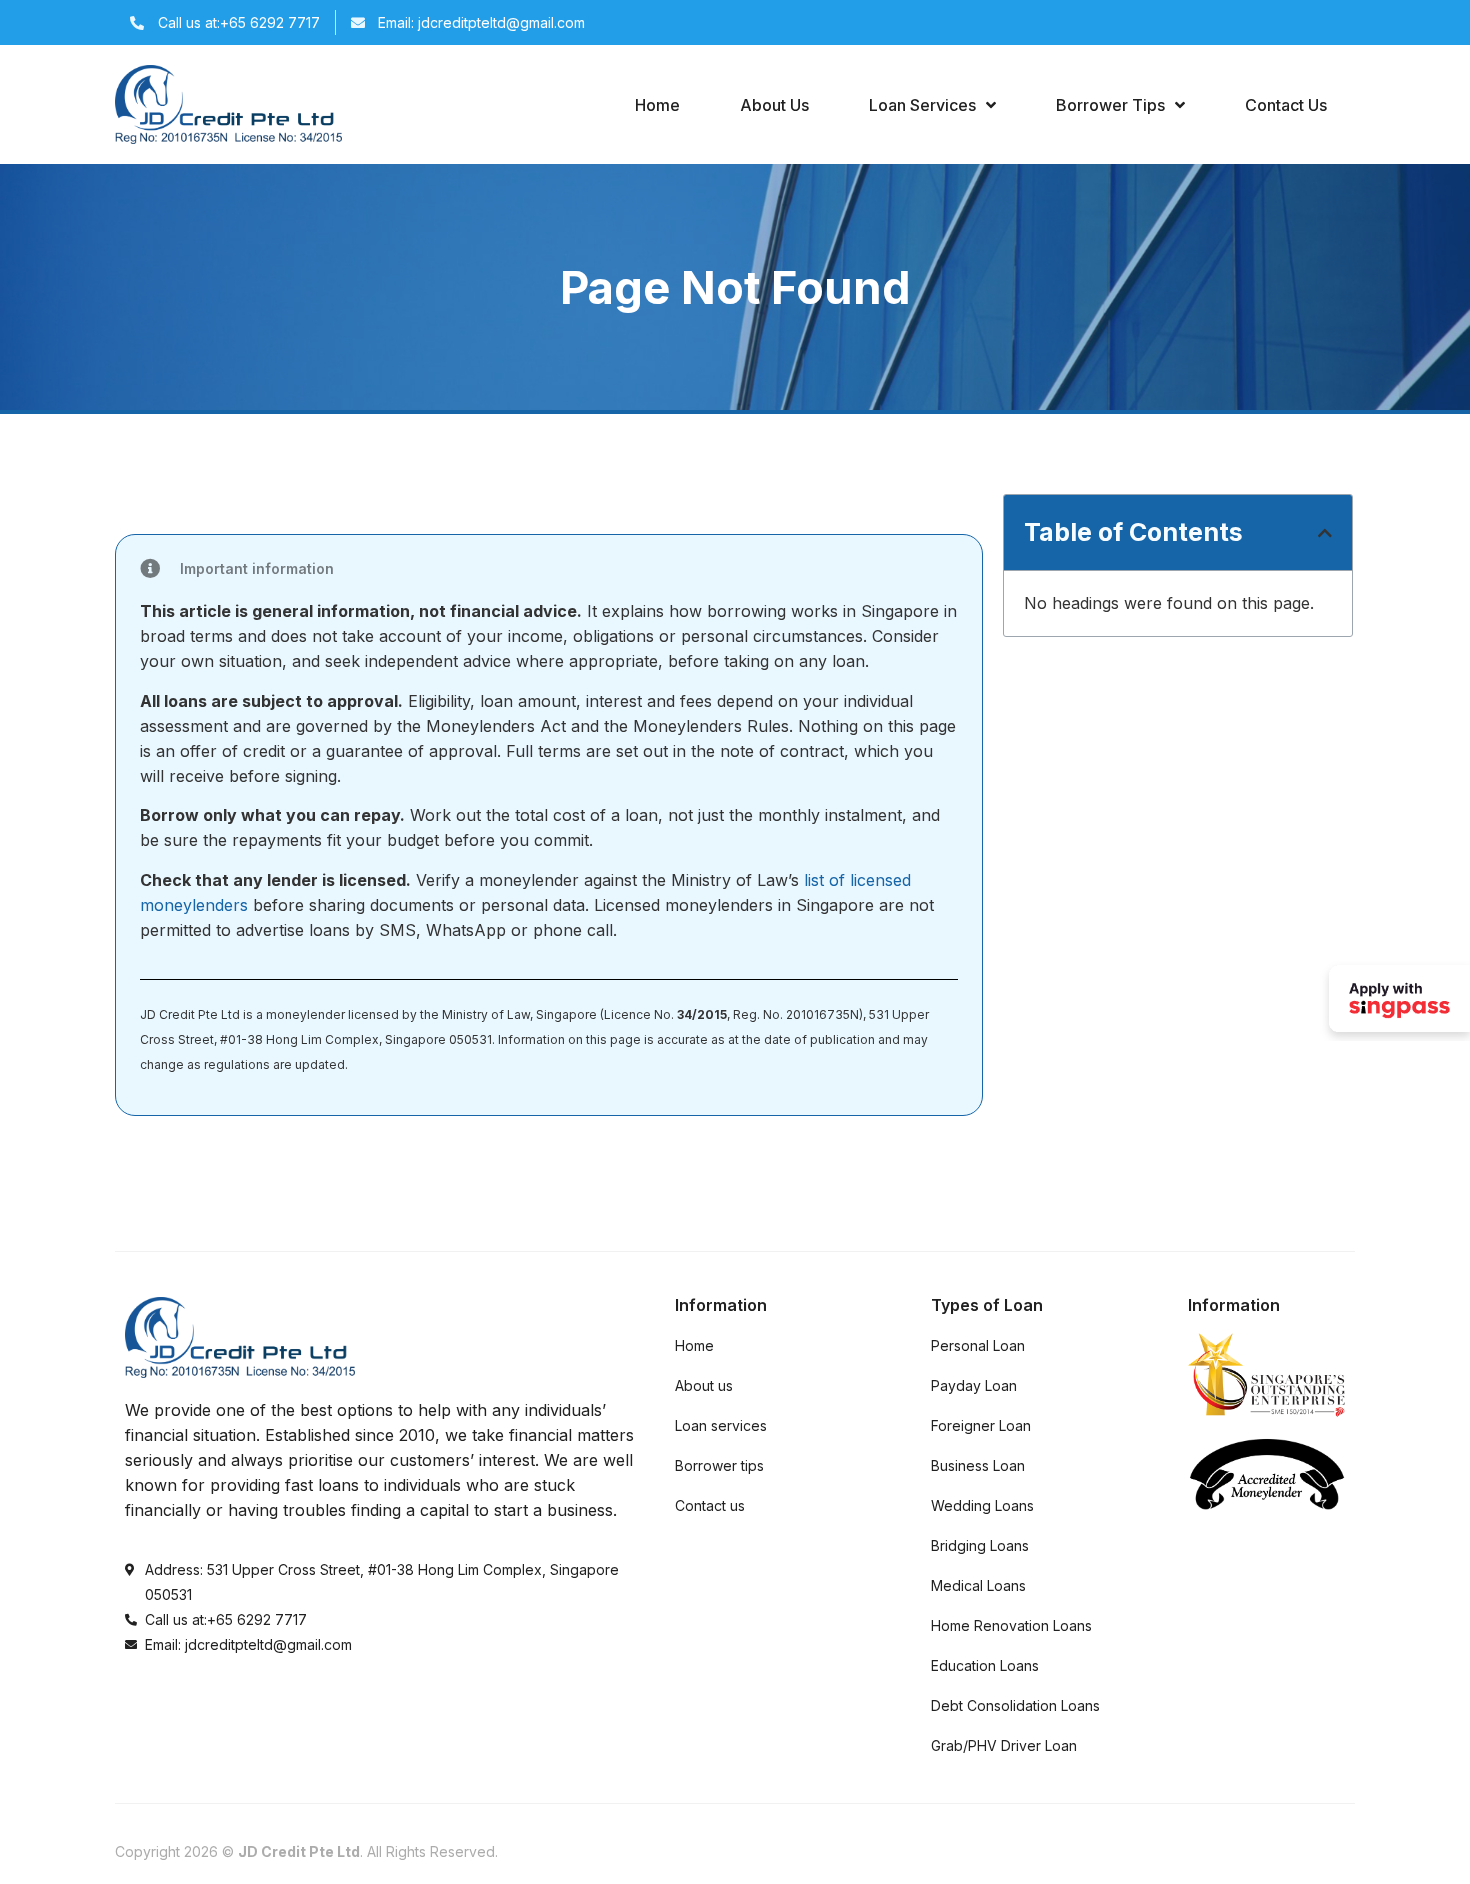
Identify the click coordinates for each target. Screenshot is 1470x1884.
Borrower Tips (1110, 105)
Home (657, 105)
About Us (774, 105)
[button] (1325, 533)
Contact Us (1286, 105)
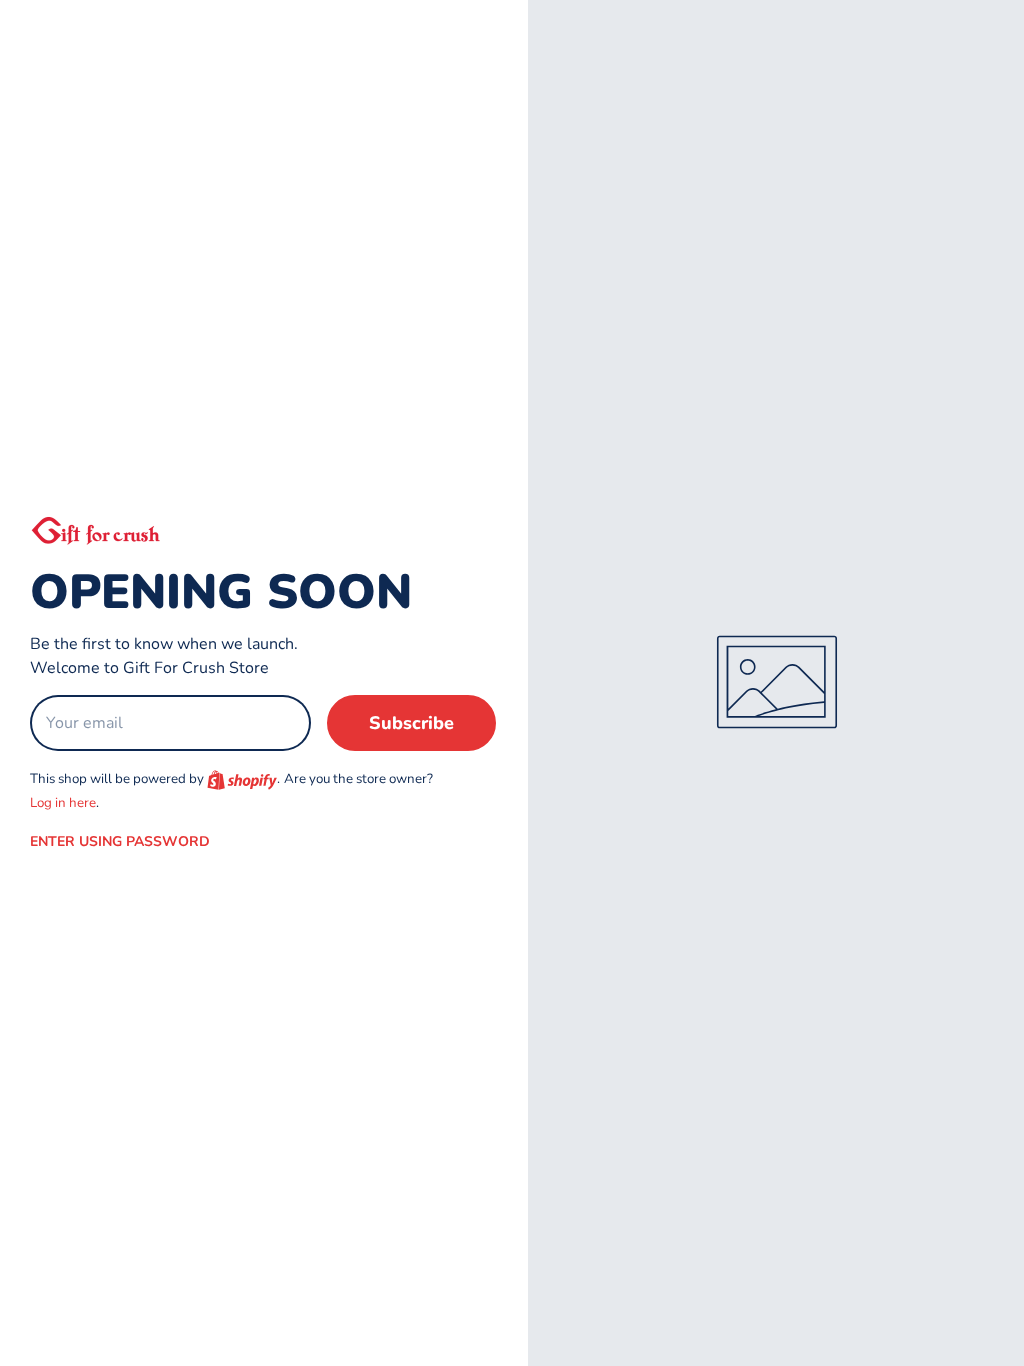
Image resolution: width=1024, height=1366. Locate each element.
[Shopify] (242, 780)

^^^^

# What is expected
When "each" shows up in a line of the material, report that line.

# Written answer
Identify the click coordinates for each target. Screenshot is 1470x1884.
Image resolution: width=1024, height=1366. Locate each element.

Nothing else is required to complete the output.